Activity: Could you reproduce the lines below from the one with "Task: Click help" through the one with "Task: Filter for pixel layers icon"? Keep both ends and add nothing.

Records provided:
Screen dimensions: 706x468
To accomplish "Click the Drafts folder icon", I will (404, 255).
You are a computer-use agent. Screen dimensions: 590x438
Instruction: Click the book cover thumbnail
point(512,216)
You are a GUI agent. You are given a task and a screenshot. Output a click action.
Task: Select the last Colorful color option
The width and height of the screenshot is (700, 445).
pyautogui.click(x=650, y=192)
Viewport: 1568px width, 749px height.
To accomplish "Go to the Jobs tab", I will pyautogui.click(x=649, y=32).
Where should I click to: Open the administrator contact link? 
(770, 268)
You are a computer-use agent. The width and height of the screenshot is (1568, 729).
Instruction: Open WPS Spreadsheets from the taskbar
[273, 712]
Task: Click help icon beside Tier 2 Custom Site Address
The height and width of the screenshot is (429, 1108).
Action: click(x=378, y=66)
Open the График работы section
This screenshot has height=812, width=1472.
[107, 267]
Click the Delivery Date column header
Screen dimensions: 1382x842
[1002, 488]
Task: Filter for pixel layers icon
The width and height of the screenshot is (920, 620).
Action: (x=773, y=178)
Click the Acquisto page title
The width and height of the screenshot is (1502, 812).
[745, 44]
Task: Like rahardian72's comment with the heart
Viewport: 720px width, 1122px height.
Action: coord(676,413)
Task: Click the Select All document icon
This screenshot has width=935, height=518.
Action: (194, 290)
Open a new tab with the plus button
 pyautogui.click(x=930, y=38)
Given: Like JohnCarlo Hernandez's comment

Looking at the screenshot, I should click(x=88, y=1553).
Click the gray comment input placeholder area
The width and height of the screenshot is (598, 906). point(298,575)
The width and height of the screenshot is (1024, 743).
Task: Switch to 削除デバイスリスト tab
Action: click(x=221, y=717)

Your response:
Task: Click help icon beside Tier 2 Custom Site Address
The height and width of the screenshot is (429, 1108).
Action: click(x=378, y=66)
Open the График работы section
This screenshot has height=812, width=1472.
[107, 267]
Click the Delivery Date column header
Screen dimensions: 1382x842
[1002, 488]
Task: Filter for pixel layers icon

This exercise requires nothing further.